September 8, 2023 [Nothern Ireland]- A controversial planning application for an import, storage and fuel distribution facility on the east Antrim coast has been approved by Mid and East Antrim Borough Council’s Planning Committee.
An application for the redevelopment of Cloghan Point oil terminal outside Whitehead was given the go-ahead at a meeting on Thursday morning despite 400 letters of objection.
Paul Duffy, the council’s head of planning. told the committee the proposal is for the redevelopment of an existing oil terminal at Cloghan Point which currently stores oil reserves for the Republic of Ireland.
The application seeks to provide an import, storage and distribution facility for petrol, dual purpose kerosene, gas oil and diesel as well as the import, storage and blending of bio fuels.

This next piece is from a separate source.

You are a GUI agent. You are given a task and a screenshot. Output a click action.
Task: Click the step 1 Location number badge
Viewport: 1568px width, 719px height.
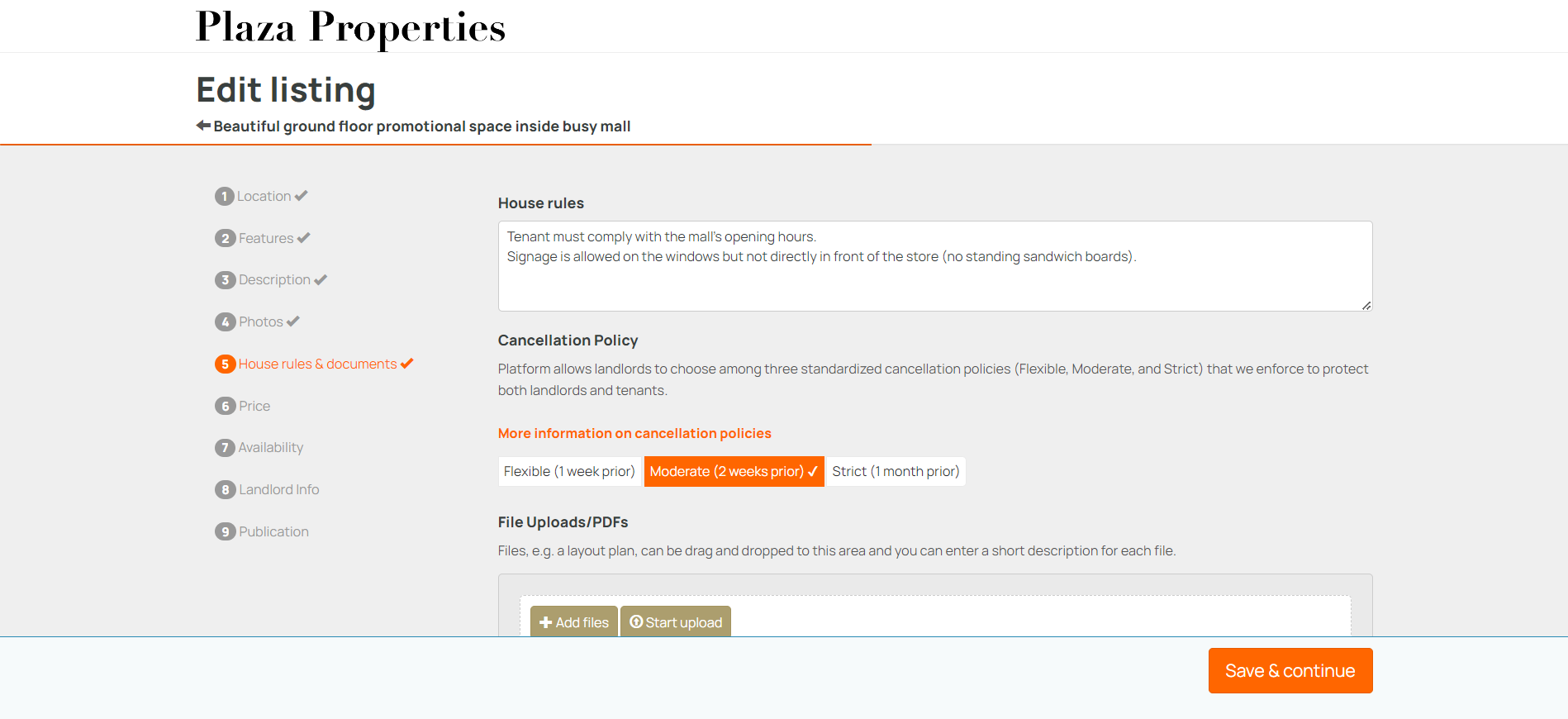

It will also involve the demolition of existing buildings and chimney stack as well as jetty modifications, vapour recovery unit, four new storage tanks and operations building.
The committee heard the terminal was constructed more than 40 years ago to facilitate distribution of heavy fuel oil to Kilroot Power Station and Ballylumford Power Station in Islandmagee.
Members were told the site “must be maintained in a safe, operational condition”. Mr Duffy went on to say an environmental statement includes an assessment of alternative sites which he said have been “discounted for various reasons”.
He noted the proposed redevelopment of an existing site meets policy requirements and would have “no significant impact on the rural character” adding that re-location of the terminal would not be possible.
He indicated a £30m redevelopment of the site would make a “significant contribution to the local economy” leading to the creation of 30 full-time jobs. He said 300 vehicle movements daily is anticipated at the site which would be operational 24 hours but would be expected mostly between 6am and 10pm.
“We are of the view that the development would not result in capacity issues at the junction of the A2 at Quay Lane. Traffic generation would have an insignificant effect on the surrounding highway network. The development will not have an unacceptable impact on tourism.”
He noted 400 letters of objection to the proposal with concerns about climate change, local roads, marine environment of Belfast Lough as well as “encouraging further dependency on fossil fuels”.
However, Mr Duffy suggested transition to a renewable source of energy will “take time”. “In the meantime, we will need a reliable source of fuels. Northern Ireland depends on the import of fuels such as gas and oil,” he commented.
He also noted there were concerns raised about potential environmental impact. He reported the Northern Ireland Environment Agency has advised it is content that this has been “adequately assessed” and has concluded the project will “not have an adverse impact”. He went on to say health and safety is regulated by the Health and Safety Executive.
East Antrim Alliance MLA Danny Donnelly said the proposed development would have a “very significant impact” on the area with the arrival of tankers transporting fuel from the United States and Middle East.
“The application deviates significantly from previous use which has been a static site with little activity.”